Numa conferência célebre transcrita em livro que impressionou profundamente a Santa Teresinha do Menino Jesus, o Pe. Charles-Marie-Antoine Arminjon (1824-1885) imaginou a aparição desses dois profetas no auge das trevas – ou luzes enganosas – da iniquidade.

"No momento em que a tempestade é mais violenta, diz ele, quando a Igreja estará sem piloto, onde o sacrifício sem sangue cessará em todos os lugares, onde tudo parecerá desesperador humanamente, veremos, diz São João, duas testemunhas.

"Essas duas testemunhas serão dois homens estranhos, aparecendo de repente no meio do mundo, sem que ninguém possa contar de onde eles vieram, seu nascimento, sua origem ou família. (...)

"Nenhuma língua pode expressar a estupefação de que os homens são tomados à vista desses dois homens, estranhos às nossas paixões e assuntos, que tendo vivido um por seis mil anos, o outro trinta séculos, em alguma região etérea, sob firmamentos e esferas inacessíveis aos nossos sentidos e à nossa compreensão.

As duas testemunhas, Emetrius, Maestro da Escola de Távara, Gerona, século X.
Archivo Histórico Nacional, Madri
"Nenhuma dessas testemunhas é estranha para a família humana.

"Uma dessas tochas e dessas duas oliveiras é Henoc, o bisavô de Noé, o antepassado direto de toda a raça humana.

"O outro é o profeta Elias, que, como o Salvador disse, está destinado a restaurar todas as coisas.

"Ele vem pela segunda vez para reprimir o dilúvio de impiedade, mais impetuoso e mais transbordante do que no tempo de Acab.
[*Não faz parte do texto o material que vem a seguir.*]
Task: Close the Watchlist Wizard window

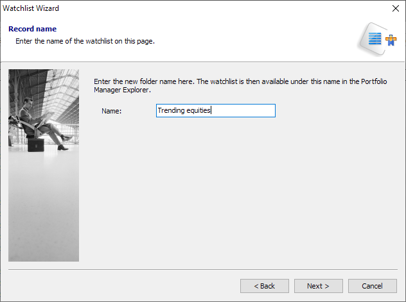Action: click(x=395, y=8)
É também a hora da redenção de Israel.

"O grande profeta convencerá os descendentes de Abraão da vinda do Messias, para tirar a banda de ignorância e escuridão que tem habitado nos seus olhos durante dezenove séculos.

"Qual será o exterior e a atitude desses fantasmas de outra era?

"Que majestade antiga brilhará em suas pessoas?

"Que acentos inspirados surgirão de seus lábios?

"Isso é o que a Escritura não nos diz. Ensina-nos que profetizarão por mil duzentos e sessenta dias, recobertos de saco como vestimenta e com a imagem da humildade e da penitência em seus traços".

"(Pe. Charles-Marie-Antoine Arminjon (1824-1885), "Fin du monde présent et mystères de la vie future", Office Central de Lisieux, 1970).